[llvm-dev] [GlobalISel][RFC] Thoughts on MachineModulePass

Sat Jan 23 20:41:23 PST 2016

> -----Original Message-----
> From: llvm-dev [mailto:llvm-dev-bounces at lists.llvm.org] On Behalf Of John
> Criswell via llvm-dev
> Sent: Friday, January 22, 2016 9:39 PM
> To: Quentin Colombet <qcolombet at apple.com>; llvm-dev <llvm-
> dev at lists.llvm.org>; Ethan Johnson <ethanjohnson89 at gmail.com>
> Subject: Re: [llvm-dev] [GlobalISel][RFC] Thoughts on MachineModulePass
> 
> On 1/22/16 6:16 PM, Quentin Colombet via llvm-dev wrote:
> > Hi,
> >
> > In the initial thread of the proposal for GlobalISel, I have mentioned that
> it may be interesting to have a kind of MachineModulePass.
> > Marcello mentioned this would be useful for their current pipeline.
> >
> > I am interested in knowing:
> > 1. If anyone else is interested for such concept?
> > 2. What kind of information should we make accessible in an hypothetical
> MachineModule? I.e., how do you plan to use the MachineModulePass so that we
> make the right design decisions for the MachineModule feeding those passes?
> > 3. Who would be willing to work on that?
> 
> Nearly perfect timing.  I just wrote a grant proposal requesting funding
> to do just such a thing.
> :)
> 
> My research group is interested in a MachineModulePass because we are
> using LLVM's MachineInstr infrastructure for analyzing machine code.
> Specifically, we are attempting to build an infrastructure for measuring
> how well various defenses work against code reuse attacks.  We are
> analyzing both data flow and control flow, and it would be handy for us
> to be able to analyze an entire program's assembly code (because we're
> looking for every last reusable instruction that an attacker could use
> and how those instructions can be strung together).  We want to analyze
> after everything has been done (register allocation, instruction
> selection and scheduling, etc.).
> 
> At the very least, we'll be doing analysis, though it is conceivable
> that we would want to do transformation in the future (e.g., if we can
> determine that breaking certain data flows would stop an attack, we
> could transform the code to change the data flow).
> 
> Ethan, can you add anything more specific on what would be on our wish list?

The main thing that comes to mind is that it would be useful to have access to call graph information at the machine code level.
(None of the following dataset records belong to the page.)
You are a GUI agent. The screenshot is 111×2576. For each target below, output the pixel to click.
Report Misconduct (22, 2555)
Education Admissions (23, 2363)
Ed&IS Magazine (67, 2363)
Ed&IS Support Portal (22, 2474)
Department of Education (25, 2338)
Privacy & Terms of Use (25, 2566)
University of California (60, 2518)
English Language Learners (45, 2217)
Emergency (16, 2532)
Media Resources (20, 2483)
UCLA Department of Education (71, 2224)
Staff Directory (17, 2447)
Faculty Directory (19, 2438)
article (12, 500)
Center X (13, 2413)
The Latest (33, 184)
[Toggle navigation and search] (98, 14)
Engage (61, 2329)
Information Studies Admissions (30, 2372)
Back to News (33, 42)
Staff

Since this is already being tracked at the IR level, a lot of that information could probably be "inherited" by a MachineModule during code generation.

In particular, taking advantage of LLVM's "inside knowledge" about the semantics of call instructions would be helpful in identifying the targets of indirect calls. Right now, the only way to determine the target of a machine-level call is to look at the instruction's operands, and if any of them refer to globals, try to dyn_cast them to a Function. This, of course, only works for direct calls. For indirect calls, the best we could do is try to use data-flow analysis to determine what's in the pointer being called, and attempt to match that to the known address of a MachineFunction. As I understand it (and please correct me if I'm wrong), the existing IR-level call graph analysis already "knows" where the function pointer came from (unless the code is calling a "wild" function pointer created through an unsafe cast, but that's another story).

Ethan Johnson

> 
> As for resources, we're currently early enough in the project that we're
> not needing the inter-procedural analysis, and if we do need it, it may
> be quicker for us to hack something together than to enhance LLVM
> properly.  The point of the proposal is to seek additional funding so
> that we could afford to do things properly instead of just hacking
> something together just to meet our own research needs.  That said, if
> we makes sense to join forces, we'd certainly be open to doing that.
> 
> Regards,
> 
> John Criswell
> 
> >
> > Thanks,
> > -Quentin
>